24th Summer Institute in Statistical Genetics (SISG)

Module 17: Computational Pipeline for WGS Data

Wed, July 24 to Fri, July 26

Module dates/times: Wednesday, July 24, 1:30-5 p.m.; Thursday, July 25, 8:30 a.m.-5 p.m., and Friday, July 26, 8:30 a.m.-5 p.m.

This module is designed to follow on from Module 14. It will be a hands-on introduction to whole genome sequence analysis pipelines, informed by the instructors' experience with the TOPMed project (www.nhlbiwgs.org), and in particular its focus on pooled-data analysis used to study the role of rare variants on disease outcomes.

It will begin with an overview of data formats (BAM, VCF, GDS), and then cover population structure and relatedness effects on association mapping, phenotype harmonization, association testing (single-variant, burden and SKAT), variant annotation, WGS variant analysis pipelines focusing on tools used in the TOPMed Analysis pipeline and the role of cloud computing.

Access 2018 course materials through the Summer Institutes archives.

Suggested pairing: Modules 13 and 14.

Stephanie Gogarten is a Research Scientist in the Genetics Analysis Center at the University of Washington. She develops computational pipelines for GWAS and WGS data. She was lead author on “GWASTools: an R/Bioconductor package for quality control and analysis of Genome-Wide Association Studies. Bioinfor- matics 28:3329-3331, 2012. She recently published “Analysis commons, a team approach to discovery in a big-data environment for genetic epidemiology.” nature Genetics 49:1560-1563, 2017.

Ken Rice is Professor of Biostatistics at the University of Washington. His research focuses primarily on developing and applying statistical methods for complex disease epidemiology, notably cardiovascular disease. He leads the Analysis Committee for the CHARGE consortium, a large group of investigators studying genetic determinants of heart and aging outcomes. He recently published “Large-scale genome-wide analysis identifies genetic variants associated with cardiac structure and function.” J. Clinical Investigation 127:1798-1812.

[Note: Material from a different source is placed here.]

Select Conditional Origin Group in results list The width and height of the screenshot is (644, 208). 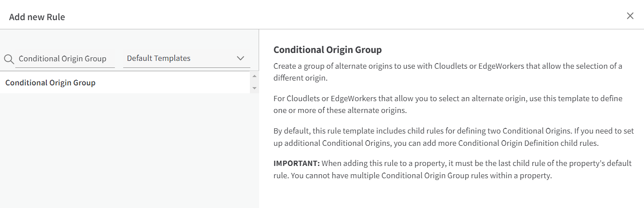(x=50, y=83)
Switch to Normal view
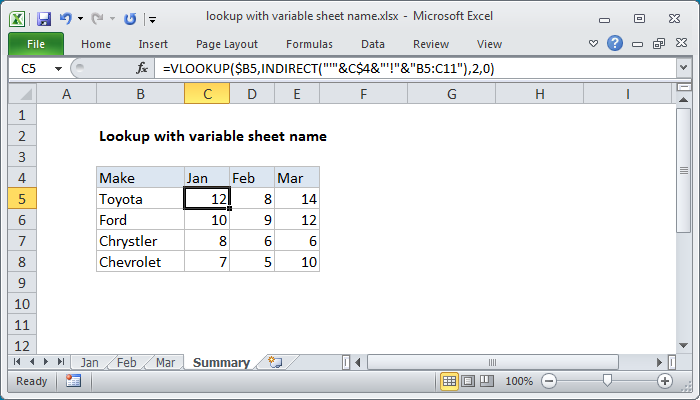Viewport: 700px width, 400px height. pos(450,381)
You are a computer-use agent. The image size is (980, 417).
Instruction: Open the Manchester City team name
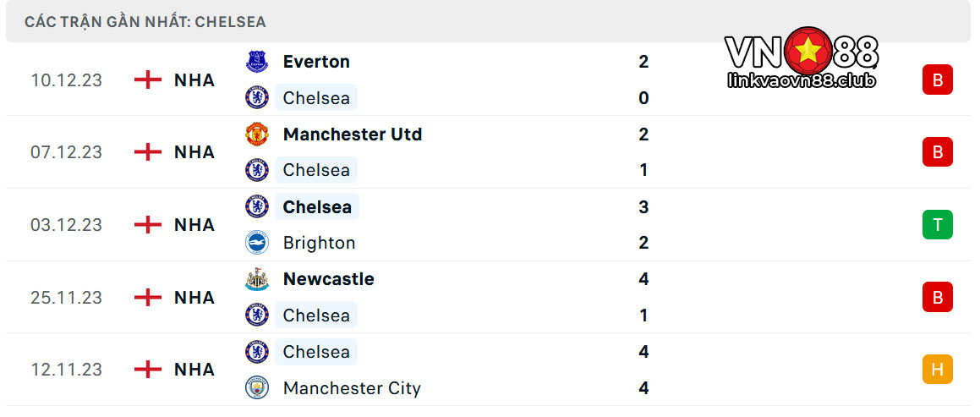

Tim Thornton is Associate Professor of Biostatistics at the University of Washington. His research interest is in the area of statistical genetics, with an emphasis on statistical methodology for genetic association studies of complex traits in samples with relatedness, ancestry admixture, and/or population structure. He recently published “Admixture mapping in the Hispanic Community Health Study/Study of Latinos reveals regions of genetic associations with blood pressure traits.” PLoS One 12:e0188400, 2017.